» **EXERCISE**:
Leaving out the pictures, retype exactly the lines from the one holding "1257x625 pixels. How" through the end of the material.

» **INPUT FOR THIS TASK**:
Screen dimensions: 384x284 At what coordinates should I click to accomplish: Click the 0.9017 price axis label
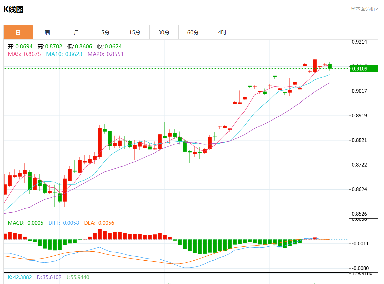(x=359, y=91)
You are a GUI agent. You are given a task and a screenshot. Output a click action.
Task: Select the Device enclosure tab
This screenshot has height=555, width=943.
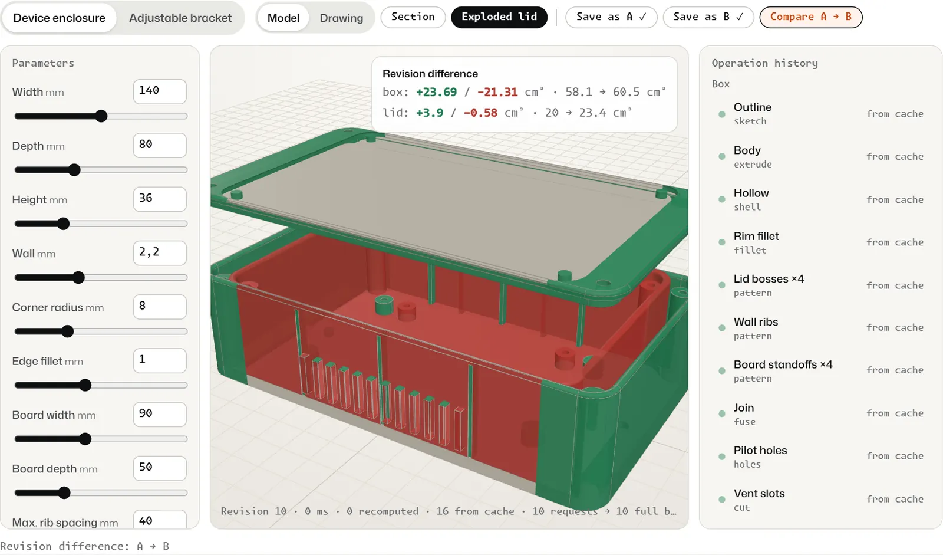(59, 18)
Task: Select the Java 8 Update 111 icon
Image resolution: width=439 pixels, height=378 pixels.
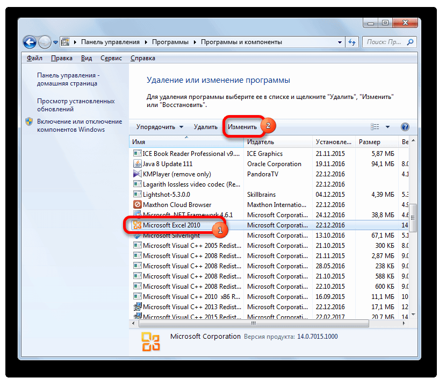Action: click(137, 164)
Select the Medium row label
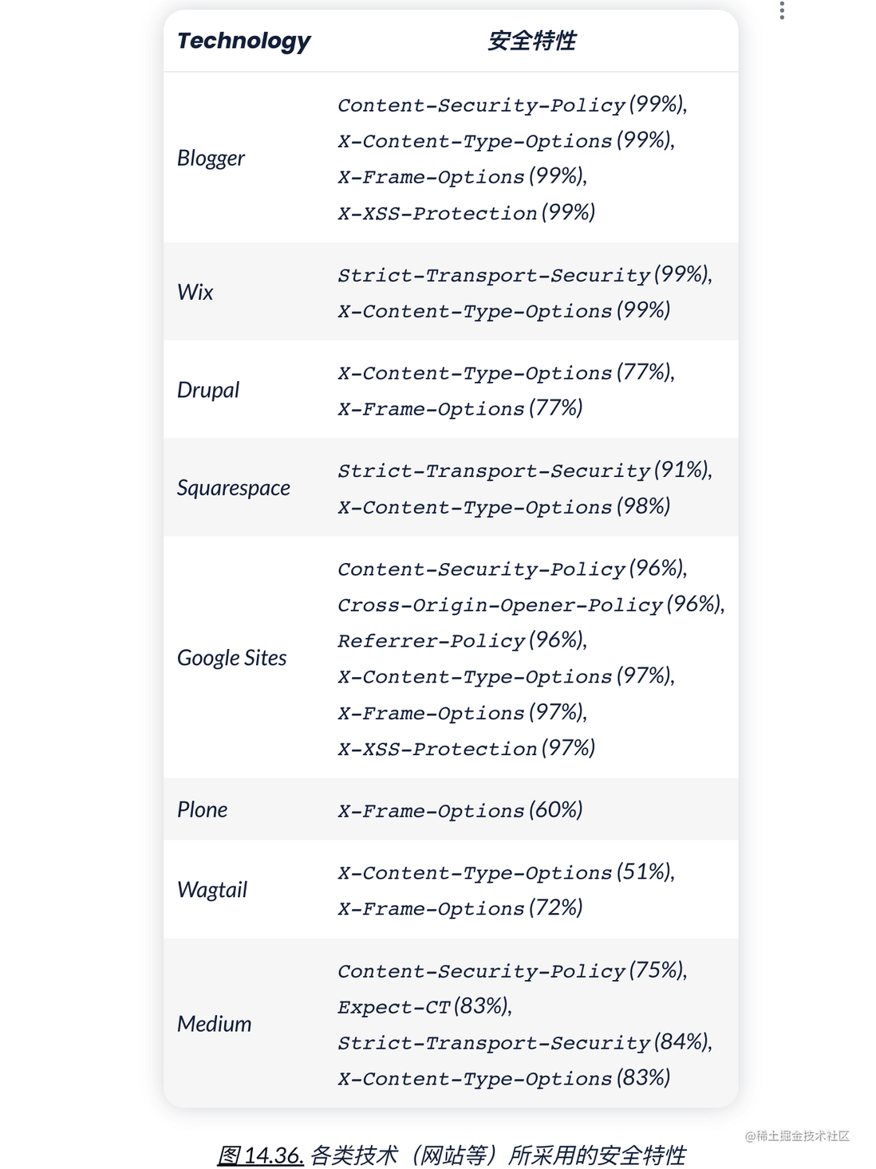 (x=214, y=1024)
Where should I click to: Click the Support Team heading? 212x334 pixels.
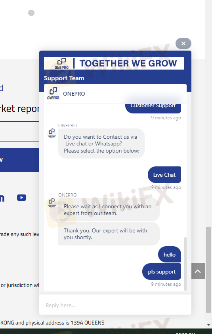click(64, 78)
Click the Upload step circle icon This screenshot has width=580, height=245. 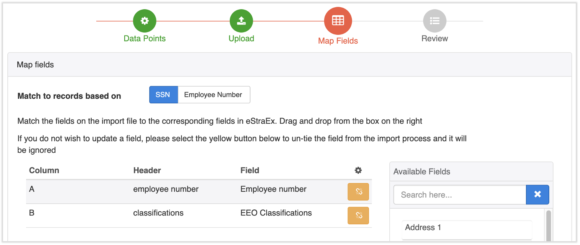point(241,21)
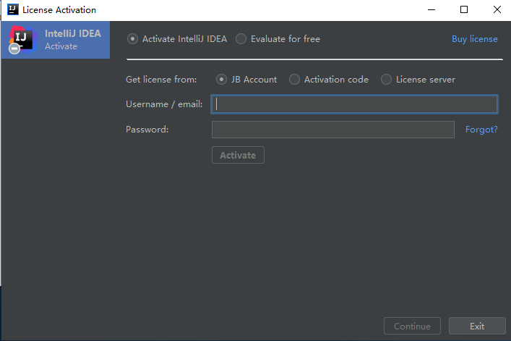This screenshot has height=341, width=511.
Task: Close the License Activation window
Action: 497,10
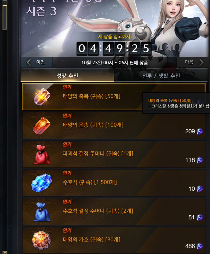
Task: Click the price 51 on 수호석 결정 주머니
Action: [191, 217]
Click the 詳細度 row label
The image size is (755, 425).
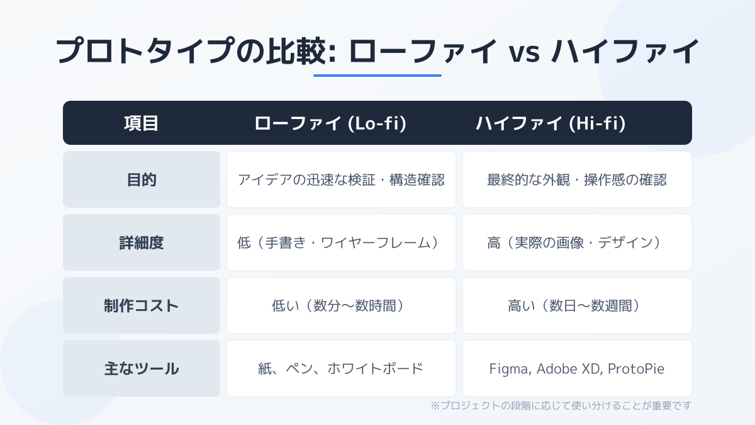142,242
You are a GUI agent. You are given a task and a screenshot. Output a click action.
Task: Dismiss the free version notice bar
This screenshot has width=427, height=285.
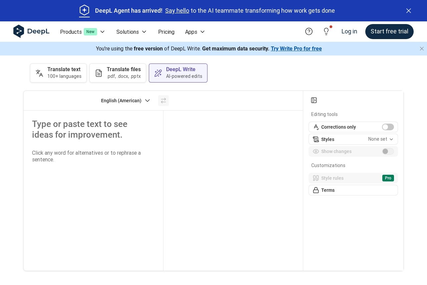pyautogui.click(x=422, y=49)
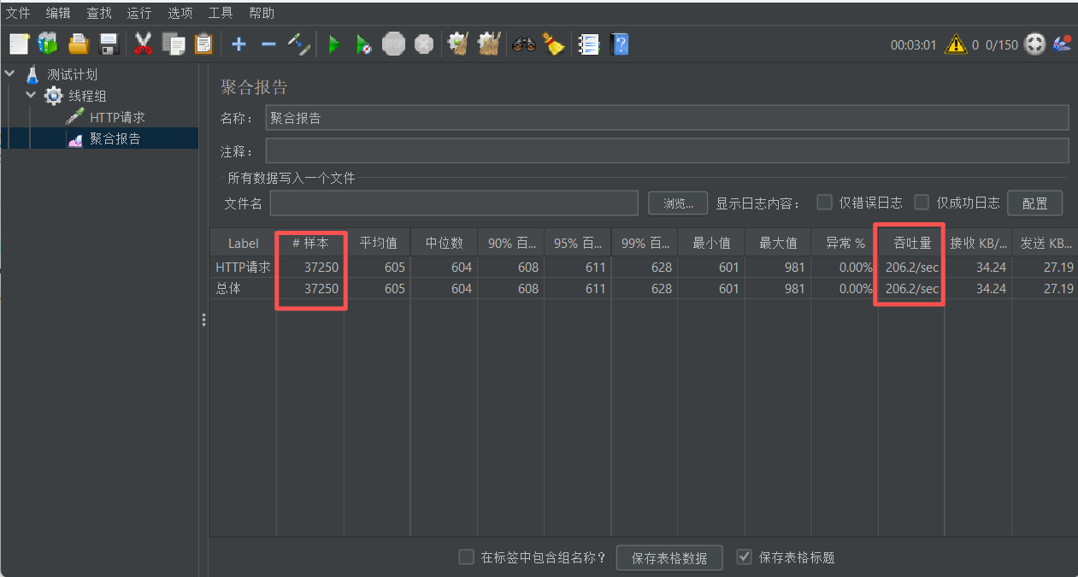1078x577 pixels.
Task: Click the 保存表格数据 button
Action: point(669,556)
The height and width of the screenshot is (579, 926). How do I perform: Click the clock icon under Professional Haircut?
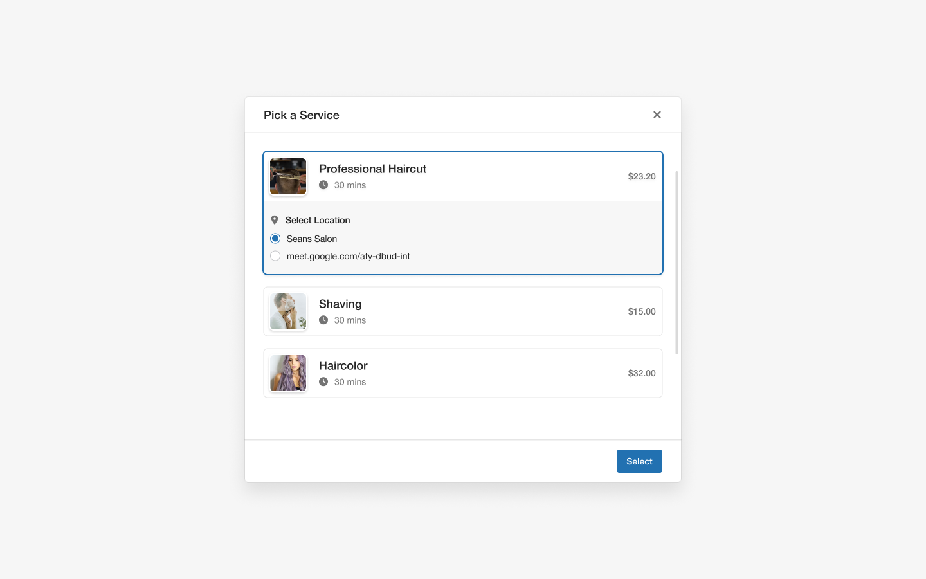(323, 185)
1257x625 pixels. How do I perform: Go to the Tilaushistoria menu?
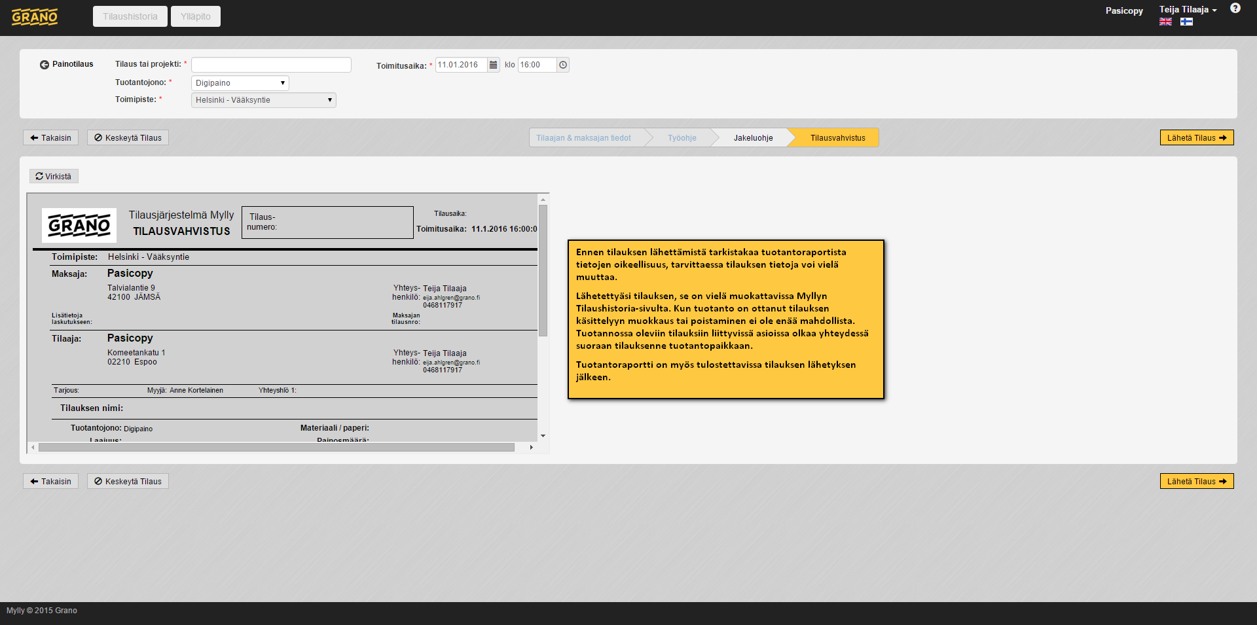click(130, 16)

» **WRITTEN SOLUTION**:
1257x625 pixels. How do I perform: Go to the Tilaushistoria menu?
click(130, 16)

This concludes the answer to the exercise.